» Directions
Extract each line in the items below that contains the string "dimensions". Case counts when matching.

» Provided data
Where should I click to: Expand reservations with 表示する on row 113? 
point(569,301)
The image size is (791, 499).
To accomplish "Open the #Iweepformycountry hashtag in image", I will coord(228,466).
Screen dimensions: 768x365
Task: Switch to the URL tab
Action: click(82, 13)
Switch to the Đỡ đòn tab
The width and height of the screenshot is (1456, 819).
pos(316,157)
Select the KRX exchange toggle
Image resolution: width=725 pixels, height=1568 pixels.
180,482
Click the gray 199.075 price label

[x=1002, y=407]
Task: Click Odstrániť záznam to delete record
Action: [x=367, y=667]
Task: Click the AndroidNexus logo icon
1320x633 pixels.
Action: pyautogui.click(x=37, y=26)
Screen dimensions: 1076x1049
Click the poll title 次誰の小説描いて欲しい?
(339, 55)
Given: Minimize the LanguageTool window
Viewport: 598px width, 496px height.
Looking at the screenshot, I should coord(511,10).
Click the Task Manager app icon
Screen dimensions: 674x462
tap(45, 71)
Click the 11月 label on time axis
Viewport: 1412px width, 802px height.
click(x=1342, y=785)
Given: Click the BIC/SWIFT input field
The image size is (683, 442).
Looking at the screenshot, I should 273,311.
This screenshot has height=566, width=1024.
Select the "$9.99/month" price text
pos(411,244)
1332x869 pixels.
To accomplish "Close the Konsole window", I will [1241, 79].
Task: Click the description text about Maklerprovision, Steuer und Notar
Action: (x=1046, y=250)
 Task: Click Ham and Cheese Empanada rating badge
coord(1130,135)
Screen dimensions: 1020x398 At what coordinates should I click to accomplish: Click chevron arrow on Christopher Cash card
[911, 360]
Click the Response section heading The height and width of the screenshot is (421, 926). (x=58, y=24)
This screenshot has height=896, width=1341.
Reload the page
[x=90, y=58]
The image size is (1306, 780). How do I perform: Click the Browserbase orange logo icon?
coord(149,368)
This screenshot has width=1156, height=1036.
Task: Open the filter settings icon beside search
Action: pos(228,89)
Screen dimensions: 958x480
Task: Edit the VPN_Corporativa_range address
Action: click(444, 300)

» Full answer
Screen dimensions: 768x365
Screen dimensions: 1076x1049
Screen dimensions: 674x462
Screen dimensions: 1020x398 At what coordinates should I click to accomplish: Click chevron arrow on Christopher Cash card
Screen dimensions: 958x480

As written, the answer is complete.